··· Supplied material ···

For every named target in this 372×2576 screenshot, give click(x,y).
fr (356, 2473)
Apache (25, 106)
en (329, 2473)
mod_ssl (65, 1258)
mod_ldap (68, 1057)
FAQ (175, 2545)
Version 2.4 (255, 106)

···
··· Supplied material ···

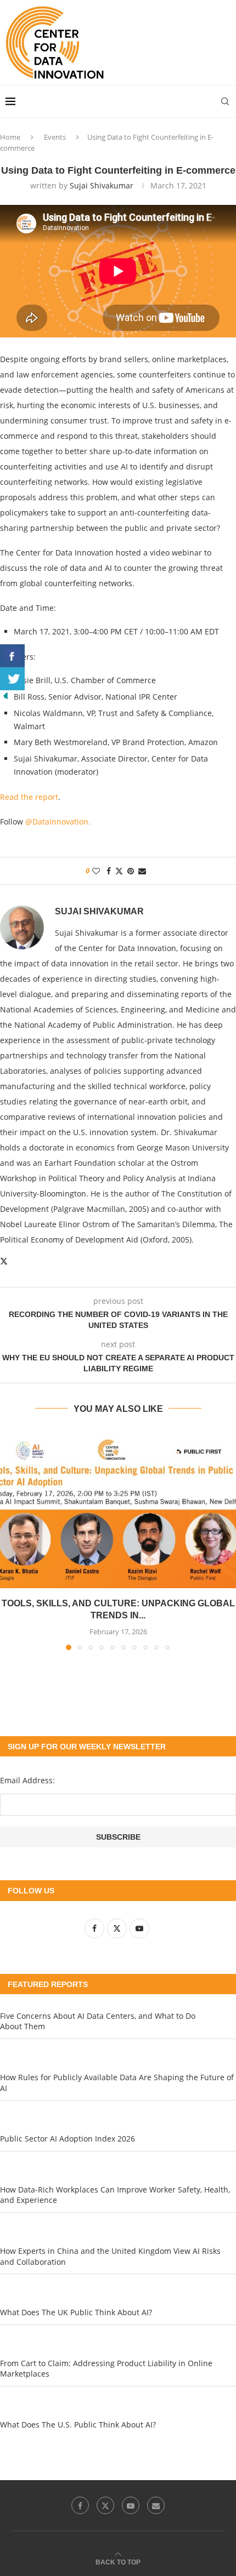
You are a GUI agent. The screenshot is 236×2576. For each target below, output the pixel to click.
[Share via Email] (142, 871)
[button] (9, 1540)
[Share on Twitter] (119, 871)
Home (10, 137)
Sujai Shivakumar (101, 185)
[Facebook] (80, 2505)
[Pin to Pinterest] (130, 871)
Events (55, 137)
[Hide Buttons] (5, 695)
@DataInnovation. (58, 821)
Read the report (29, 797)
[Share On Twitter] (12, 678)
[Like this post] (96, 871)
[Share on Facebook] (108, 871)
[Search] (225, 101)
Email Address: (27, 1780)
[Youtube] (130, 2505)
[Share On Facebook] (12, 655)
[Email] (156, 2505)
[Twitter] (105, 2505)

···
··· Supplied material ···

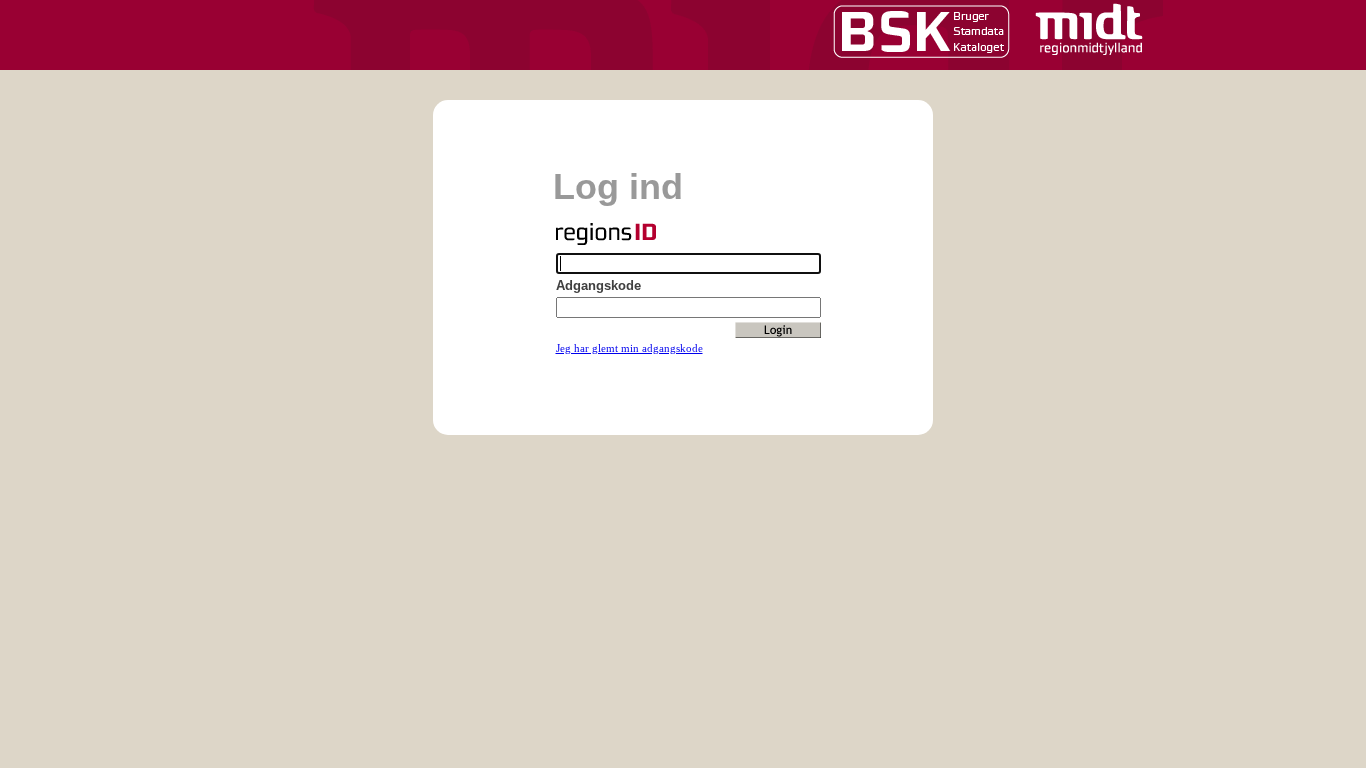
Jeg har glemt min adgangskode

···

**Aim of the exercise**:
Retype exactly the lines of the data above that fall between the line with "For every named" and the line with "Version 2.4 (255, 106)", inclusive, and add nothing.

**Exercise output**:
For every named target in this 372×2576 screenshot, give click(x,y).
fr (356, 2473)
Apache (25, 106)
en (329, 2473)
mod_ssl (65, 1258)
mod_ldap (68, 1057)
FAQ (175, 2545)
Version 2.4 (255, 106)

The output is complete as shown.